Традиций же он рушить не любил.
Театральные ступени скрипели.
А тень кралась следом.
Она были столь любезна, что проводила до широкого фойе, и кланялись вместо лакея, шубу подавшего, низко, искренне. Тень легла, прочертив путь до дверей, проводила бы и дальше, но ей, привыкшей к театральным пустотам, к миру, вычерченному на льняном полотне да деревянных щитах, было боязно. И Аврелий Яковлевич в этом тень понимал.
— Сам я, — сказал он, махнув рукой, и она с немалым облегчением истаяла.
Почудился тяжкий вздох: театр, в отличие от людей, Аврелия Яковлевича очень даже жаловал за сердечную чуткость и понимание.

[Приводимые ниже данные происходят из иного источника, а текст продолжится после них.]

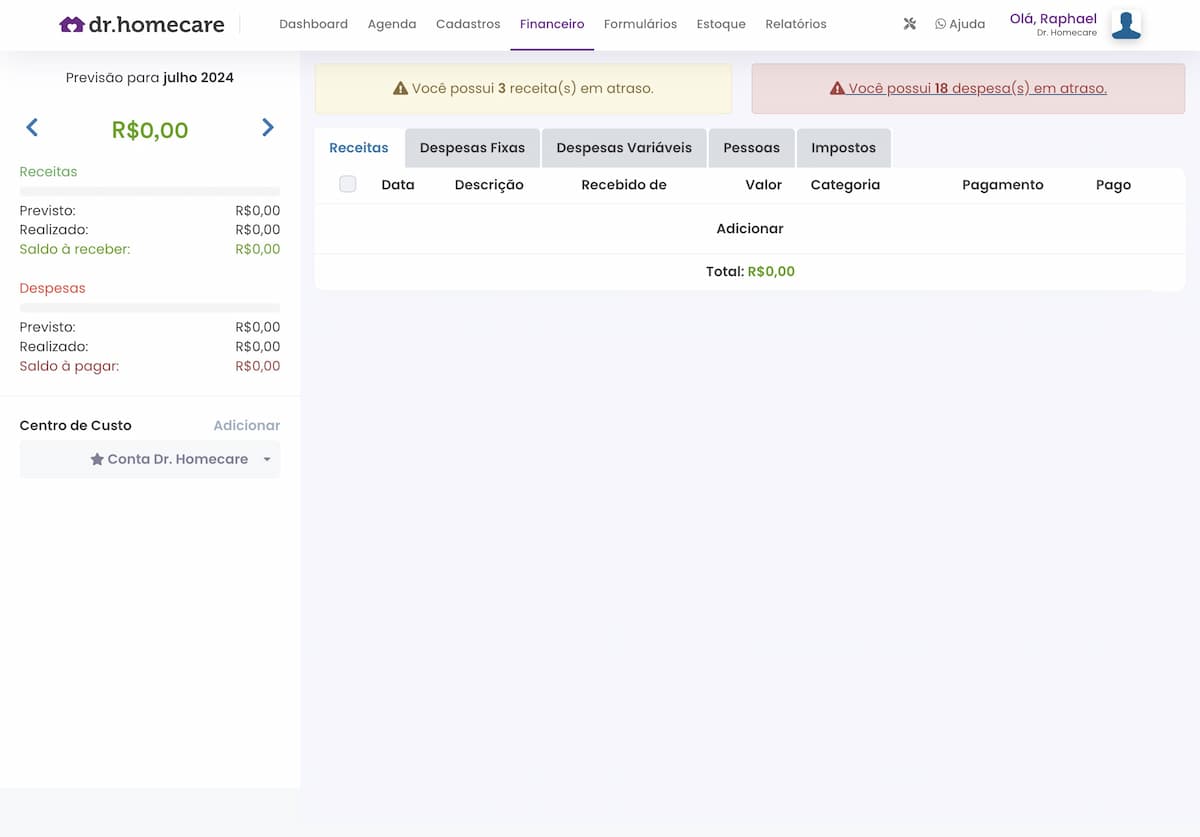The image size is (1200, 837).
Task: Go to previous month with left arrow
Action: click(32, 128)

Аврелий Яковлевич тоже вздохнул, но совсем по иной причине.
Прохладно.
Лето уже вспыхнуло, того и гляди разгорится костром бесстыдного червеньского солнца, а все одно прохладно… и луна вновь полная, что вовсе непорядок, поелику приличной луне в теле надлежит быть день — другой, не более. Эта же, знай, прибавляет, круглеет, будто и впрямь не луна — апельсина на ветке. Или глаз чей-то желтый, насмешливый.
— Вот тебе, — сказал Аврелий Яковлевич, поплотней запахнув шубу из кротовьих шкурок шитую. И совершенно по — детски скрутил ночному светилу кукиш. — Уходи. Буде уже…
Почудилось, луна мигнула…
От же ж…
Почудилось… конечно, почудилось…
Аврелий Яковлевич взмахом руки отпустил извозчика, и тот с непонятной прытью хлестанул по спинам лошадей, точно в облегчение ему было уехать поскорей от театру.
Странно…
Аврелий Яковлевич перехватил поудобней трость.